To be sure, we imagine that we can define things. But that which we think we’ve succeeded at defining has vanished before the conceptual label can even be applied. Very much like my example of the ever-unfolding flower, what we think of as the moment doesn’t actually linger for any time at all and hence, assumes no particular, identifiable form. It’s like looking at a cloud in the sky. It can appear to take on a certain shape. But if we’re actually with it in real time, it becomes quite clear that the cloud is a complete shape-shifter. You can't say what the shape of the cloud is for it’s always on the move. Every momentary experience is just like this.

The implications of this are both profound and practical for the very things we’ve imagined to be problems turn out to not be things at all. Yes, what we think of as our experiences and circumstances can seem to be problematic, out of alignment, lacking, confusing, entrapping and so on. We can experience such things as a sense of limitation, feelings of separation and incompleteness or the belief we are somehow not aware or awake enough. But all those things we imagine are happening and that we subsequently think we have to free ourselves from are not actually there. They're not findable, for when we go to identify what we’re calling limitation, lack, separation and so on, we discover their cloud-like nature, the fact that it’s impossible to pin anything down as being any particular way. In other words, phenomena lie beyond the reach of all definitions and descriptions. And that discovery is the discovery of freedom—freedom from language and all its seeming implications.

We tend to think of liberation as freeing ourselves from bondage.
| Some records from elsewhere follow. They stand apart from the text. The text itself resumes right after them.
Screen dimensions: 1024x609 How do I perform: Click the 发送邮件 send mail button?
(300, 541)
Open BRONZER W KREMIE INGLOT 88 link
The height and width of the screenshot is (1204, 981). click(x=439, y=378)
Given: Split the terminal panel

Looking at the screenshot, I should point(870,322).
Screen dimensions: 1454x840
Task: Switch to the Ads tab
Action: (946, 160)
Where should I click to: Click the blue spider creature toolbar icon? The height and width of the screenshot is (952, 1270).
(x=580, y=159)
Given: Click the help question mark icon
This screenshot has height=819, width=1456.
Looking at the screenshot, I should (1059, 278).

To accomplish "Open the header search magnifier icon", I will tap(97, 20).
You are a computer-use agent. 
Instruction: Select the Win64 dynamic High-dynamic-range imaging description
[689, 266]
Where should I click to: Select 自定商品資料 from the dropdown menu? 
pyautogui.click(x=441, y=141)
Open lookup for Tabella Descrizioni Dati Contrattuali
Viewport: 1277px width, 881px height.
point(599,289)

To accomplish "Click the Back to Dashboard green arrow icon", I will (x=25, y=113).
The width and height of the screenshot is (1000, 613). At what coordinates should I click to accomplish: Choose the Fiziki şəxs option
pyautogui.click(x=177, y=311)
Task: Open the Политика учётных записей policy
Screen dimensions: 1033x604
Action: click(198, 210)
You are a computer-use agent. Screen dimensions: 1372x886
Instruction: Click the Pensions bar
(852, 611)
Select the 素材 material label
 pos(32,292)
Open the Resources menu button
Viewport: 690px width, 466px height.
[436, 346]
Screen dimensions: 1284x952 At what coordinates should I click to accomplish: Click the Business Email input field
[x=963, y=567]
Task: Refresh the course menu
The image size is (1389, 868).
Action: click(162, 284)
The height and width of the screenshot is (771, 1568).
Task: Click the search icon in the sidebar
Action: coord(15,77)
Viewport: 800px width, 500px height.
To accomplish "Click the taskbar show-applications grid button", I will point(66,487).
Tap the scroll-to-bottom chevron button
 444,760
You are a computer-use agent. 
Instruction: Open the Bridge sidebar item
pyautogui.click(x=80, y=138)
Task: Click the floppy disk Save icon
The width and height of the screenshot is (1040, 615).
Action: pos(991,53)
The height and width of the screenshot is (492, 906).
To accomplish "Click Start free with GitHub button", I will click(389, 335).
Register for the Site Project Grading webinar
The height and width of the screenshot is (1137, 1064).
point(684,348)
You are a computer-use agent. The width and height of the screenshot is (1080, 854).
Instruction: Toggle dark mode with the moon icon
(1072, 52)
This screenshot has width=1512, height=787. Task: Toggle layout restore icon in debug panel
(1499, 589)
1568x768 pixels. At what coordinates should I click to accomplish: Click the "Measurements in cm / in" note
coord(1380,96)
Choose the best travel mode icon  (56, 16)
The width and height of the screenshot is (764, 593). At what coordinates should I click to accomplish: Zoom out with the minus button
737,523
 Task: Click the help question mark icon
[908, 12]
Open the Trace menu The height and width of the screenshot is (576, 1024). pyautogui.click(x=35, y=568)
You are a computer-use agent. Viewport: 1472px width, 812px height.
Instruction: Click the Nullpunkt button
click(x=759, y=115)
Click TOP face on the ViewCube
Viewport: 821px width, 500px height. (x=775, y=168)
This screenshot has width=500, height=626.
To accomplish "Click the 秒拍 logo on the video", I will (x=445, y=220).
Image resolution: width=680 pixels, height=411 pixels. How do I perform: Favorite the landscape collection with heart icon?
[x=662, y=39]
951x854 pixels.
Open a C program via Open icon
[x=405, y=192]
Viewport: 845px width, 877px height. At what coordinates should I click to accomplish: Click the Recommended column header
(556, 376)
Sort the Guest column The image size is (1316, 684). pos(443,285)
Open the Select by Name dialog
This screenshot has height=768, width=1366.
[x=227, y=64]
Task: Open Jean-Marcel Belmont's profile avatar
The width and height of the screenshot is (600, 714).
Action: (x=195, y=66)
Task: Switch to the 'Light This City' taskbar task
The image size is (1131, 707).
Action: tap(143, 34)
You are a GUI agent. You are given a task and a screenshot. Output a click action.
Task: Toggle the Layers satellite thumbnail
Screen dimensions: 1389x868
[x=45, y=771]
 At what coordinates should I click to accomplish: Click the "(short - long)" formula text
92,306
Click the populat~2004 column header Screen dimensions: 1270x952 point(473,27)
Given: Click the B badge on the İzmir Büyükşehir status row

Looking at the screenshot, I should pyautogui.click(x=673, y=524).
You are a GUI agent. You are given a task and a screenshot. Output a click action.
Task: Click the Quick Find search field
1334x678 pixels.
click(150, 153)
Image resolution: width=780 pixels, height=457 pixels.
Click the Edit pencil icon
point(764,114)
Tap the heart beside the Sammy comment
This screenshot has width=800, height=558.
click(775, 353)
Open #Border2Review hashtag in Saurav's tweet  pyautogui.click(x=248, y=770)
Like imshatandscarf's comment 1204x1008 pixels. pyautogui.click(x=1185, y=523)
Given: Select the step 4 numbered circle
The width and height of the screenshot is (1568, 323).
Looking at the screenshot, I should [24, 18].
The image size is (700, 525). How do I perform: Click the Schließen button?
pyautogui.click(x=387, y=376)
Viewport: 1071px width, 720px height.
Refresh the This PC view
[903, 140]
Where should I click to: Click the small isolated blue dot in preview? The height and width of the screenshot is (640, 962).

But the deepest freedom is realized by coming to see that neither bondage nor the one presumed to be bound can be found. This is the great freedom, the freedom from all ideas that seem to suggest lack and limitation and bondage.

To be sure, this fundamental unresolvability/unfindability can show up as moments we describe as suffering and entrapment as well as those we characterize as freedom and openness and joy. But the thing to see is that what we call the moment never becomes something fixed or knowable because this reality that is, by nature infinite, never collapses into anything finite. While reality can appear to take shape as these finite, fixed forms, it never really comes into form owing to its relentless dynamism.

Whatever form reality seems to have assumed has in the next instant, become something else. In the Zen tradition they speak about the unborn. What I’m pointing to in this inquiry is, I believe, precisely what that term is referring to, the fact that reality is fundamentally unborn in the sense of it never really coming into existence.

Infinity—forever being itself, appearing to become limited, but never actually assuming any fixed, identifiable, limited form.